What does surgery on the lower jaw involve?
The operation is carried out from the inside of your mouth to minimise visible scars on the skin of your face. A cut is made through the gum behind the back teeth to gain access to the jawbone. The lower jaw is then cut with a small saw to allow it to be broken in a controlled manner. It is then moved into its new position and held in place with small metal plates and screws.
Occasionally it is necessary to make a small “stab” incision on the skin of the face to allow the screws to be inserted. This incision is a few millimetres long and usually only requires a single stitch to hold it back together. The gum is stitched back into place with dissolvable stitches that can take a fortnight or even longer to fall out.
We leave a plastic splint/wafer in with elastics to help maintain your bite until your first review appointment after the operation. At that appointment we remove the splint/wafer and replace the elastics as required at the time of assessment.
Depending on the complexity of the procedure the splint may need to stay in with elastics for up to six (6) weeks to help with the healing of the jaw.
What can I expect after the operation?
It is still likely to be sore and regular painkillers will be arranged for you.
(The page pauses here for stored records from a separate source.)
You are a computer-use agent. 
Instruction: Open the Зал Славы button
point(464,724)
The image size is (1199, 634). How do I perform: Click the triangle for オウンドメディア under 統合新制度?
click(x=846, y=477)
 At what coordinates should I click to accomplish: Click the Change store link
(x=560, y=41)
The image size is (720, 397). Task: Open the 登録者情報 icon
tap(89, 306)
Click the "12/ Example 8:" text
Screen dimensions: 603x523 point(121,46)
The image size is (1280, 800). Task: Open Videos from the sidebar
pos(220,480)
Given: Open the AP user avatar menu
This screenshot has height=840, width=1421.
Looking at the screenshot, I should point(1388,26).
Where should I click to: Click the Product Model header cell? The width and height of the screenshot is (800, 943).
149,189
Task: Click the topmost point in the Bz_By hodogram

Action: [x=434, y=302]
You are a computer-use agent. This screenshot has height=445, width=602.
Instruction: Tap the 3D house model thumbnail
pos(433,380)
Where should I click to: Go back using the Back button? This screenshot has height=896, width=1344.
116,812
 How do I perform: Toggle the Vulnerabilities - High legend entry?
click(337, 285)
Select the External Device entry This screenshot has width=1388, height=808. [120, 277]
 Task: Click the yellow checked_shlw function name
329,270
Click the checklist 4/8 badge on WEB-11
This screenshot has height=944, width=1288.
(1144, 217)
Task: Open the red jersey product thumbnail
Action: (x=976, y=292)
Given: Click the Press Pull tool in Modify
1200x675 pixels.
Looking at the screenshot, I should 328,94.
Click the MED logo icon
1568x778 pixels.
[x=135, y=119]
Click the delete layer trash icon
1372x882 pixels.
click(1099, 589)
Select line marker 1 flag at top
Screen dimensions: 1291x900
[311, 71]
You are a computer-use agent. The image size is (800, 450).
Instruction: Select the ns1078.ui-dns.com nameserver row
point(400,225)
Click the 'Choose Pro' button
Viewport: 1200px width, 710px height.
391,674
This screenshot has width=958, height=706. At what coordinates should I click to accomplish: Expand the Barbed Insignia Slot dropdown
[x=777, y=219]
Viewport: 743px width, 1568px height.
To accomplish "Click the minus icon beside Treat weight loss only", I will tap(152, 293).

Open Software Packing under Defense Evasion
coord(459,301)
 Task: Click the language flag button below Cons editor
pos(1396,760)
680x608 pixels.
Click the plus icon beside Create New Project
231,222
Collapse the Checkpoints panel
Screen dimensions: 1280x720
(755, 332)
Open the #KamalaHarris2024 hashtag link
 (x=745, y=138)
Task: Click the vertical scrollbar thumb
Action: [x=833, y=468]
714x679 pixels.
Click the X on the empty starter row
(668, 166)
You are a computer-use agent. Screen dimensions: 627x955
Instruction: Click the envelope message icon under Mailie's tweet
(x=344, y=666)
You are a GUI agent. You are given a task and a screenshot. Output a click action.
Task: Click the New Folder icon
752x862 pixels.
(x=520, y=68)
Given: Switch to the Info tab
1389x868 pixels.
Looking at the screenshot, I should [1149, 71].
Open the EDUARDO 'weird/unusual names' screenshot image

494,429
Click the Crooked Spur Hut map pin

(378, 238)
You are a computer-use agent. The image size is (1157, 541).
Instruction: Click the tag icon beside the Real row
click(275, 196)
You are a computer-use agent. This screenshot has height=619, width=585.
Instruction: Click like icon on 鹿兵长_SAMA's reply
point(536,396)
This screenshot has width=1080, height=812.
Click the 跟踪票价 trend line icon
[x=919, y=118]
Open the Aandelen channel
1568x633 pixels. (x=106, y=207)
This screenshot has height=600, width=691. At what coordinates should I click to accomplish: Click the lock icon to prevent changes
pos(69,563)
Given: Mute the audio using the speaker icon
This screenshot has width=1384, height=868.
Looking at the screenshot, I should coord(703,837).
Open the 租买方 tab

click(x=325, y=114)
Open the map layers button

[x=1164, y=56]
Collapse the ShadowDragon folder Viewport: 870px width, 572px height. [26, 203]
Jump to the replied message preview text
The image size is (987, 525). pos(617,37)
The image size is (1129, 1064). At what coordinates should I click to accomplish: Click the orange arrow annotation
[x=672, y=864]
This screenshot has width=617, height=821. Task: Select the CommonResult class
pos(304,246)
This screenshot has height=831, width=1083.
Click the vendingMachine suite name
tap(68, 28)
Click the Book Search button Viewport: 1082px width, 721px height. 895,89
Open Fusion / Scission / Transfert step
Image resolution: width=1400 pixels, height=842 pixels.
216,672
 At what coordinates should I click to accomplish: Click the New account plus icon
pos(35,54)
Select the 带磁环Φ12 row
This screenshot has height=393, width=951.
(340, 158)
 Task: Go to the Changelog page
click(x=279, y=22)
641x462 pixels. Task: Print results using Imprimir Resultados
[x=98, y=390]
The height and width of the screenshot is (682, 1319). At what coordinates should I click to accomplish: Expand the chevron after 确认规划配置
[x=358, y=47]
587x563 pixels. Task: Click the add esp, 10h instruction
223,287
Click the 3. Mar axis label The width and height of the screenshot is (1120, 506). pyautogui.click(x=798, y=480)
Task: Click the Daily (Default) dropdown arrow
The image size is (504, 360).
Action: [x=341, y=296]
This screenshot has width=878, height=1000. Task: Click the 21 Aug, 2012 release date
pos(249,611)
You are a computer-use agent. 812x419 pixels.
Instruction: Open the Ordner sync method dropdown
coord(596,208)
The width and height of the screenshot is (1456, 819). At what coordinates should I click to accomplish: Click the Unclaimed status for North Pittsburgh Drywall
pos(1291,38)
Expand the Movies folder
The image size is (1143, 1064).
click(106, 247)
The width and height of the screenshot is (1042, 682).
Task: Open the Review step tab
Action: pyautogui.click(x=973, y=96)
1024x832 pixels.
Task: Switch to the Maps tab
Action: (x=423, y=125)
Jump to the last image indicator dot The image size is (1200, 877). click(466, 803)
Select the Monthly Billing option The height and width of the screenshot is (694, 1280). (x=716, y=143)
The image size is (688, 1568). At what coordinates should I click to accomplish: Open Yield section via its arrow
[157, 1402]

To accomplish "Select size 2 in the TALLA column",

The discomfort is usually worse for the first few days although it may take a couple of weeks to completely disappear. It is also necessary to make sure that the area heals without any infection and so you will be given antibiotics through a vein in your arm whilst you are in hospital. You will be sent home with painkillers and a course of antibiotics.
Immediately after the operation your face will be swollen and feel tight, your jaws will be stiff and you will find that you cannot open your mouth widely. Initially your nose is often blocked and you may have to breathe through your mouth. Your throat may also be uncomfortable and swallowing can be difficult to begin with.
Swelling and bruising is variable but is generally worst on the second or third day after the operation. The swelling can be reduced by using cold compresses/ice pack and sleeping propped upright for a few days. Most of the swelling usually disappears after a fortnight but there is often some subtle swelling that can take several months to disappear although only you and your family are likely to notice this.
Can I eat normally after my surgery?
For the first few days it is recommended that you only have liquid and pureed food and once the splint is removed you should be able to manage a soft diet and then gradually build up to normal food over a few weeks. It takes approximately six weeks to form new bone where the surgical cuts were made, so it is advisable to have a soft diet for at least six(6) weeks. Biting or chewing on any hard food before this time can cause the position of your jaw to move.
How long will I be in hospital?
This obviously varies from person to person but most patients spend one or sometimes two nights in hospital after their operation. The position of your jaw will be checked with X-rays before you are allowed home.
What will I be given to take home?
You will be given antibiotics, pain killers and high calorie/high protein drinks to take home. Please let your surgeon know if you are allergic to any food or medications.
Do I need to take any time off work?
Again this varies from person to person and also depends on what kind of job you do. We recommend that most people have about three (3)-four (4) weeks off work.
What are the possible problems?
There are potential complications with any operation. However it is important that you are aware of them and have the opportunity to discuss them with your surgeon.
- Bleeding – some oozing from the cuts inside your mouth on the night of operation is normal and to be expected. Often you will notice slight bleeding from your nose as well which may take a week or so to settle. Again this is normal and nothing to be concerned about. Significant bleeding is very unusual but should it occur it can usually be stopped by applying pressure over the area for at least 10 minutes with a rolled up handkerchief or swab. It is very rare that patients have significant bleeding requiring blood transfusion, however you will be consented to have a blood transfusion if required. Please let your surgeon or orthodontist know if you have any personal or religious belief against having a blood transfusion.
- Numbness – your bottom lip will be numb and tingly after the operation, similar to the sensation after having an injection at the dentist. This numbness may take several months to disappear, however there is a 20 to 30 percent chance that you can have some degree of permanent numbness.
- Infection – the small plates and screws that hold your jaw in its new position are usually left in place permanently. Occasionally they can become infected and need to be removed but if this happens it is not normally a problem until several months after surgery. The metal that is used is titanium which does not set off metal detectors in airports etc.
- Adjustment of the bite – in the weeks following surgery it is often necessary to put elastic bands on your orthodontic braces to guide your bite into its new position. Rarely a second small operation may be required to reposition the fixing plates and screws if your new bite is not quite right. In a small number of patients the bone does not separate as planned and your surgeon may need to keep your jaws in tight elastics for six (6) weeks.
- Bruising – the extent of bruising varies among patients and can take a few weeks to clear completely
- Weight loss – of 2-5kgs may be anticipated during the early post-operative period. In most cases, this is due to a loss of appetite coupled with the wearing of elastics. After the first week, your appetite should have improved enough to maintain and possibly increase your weight.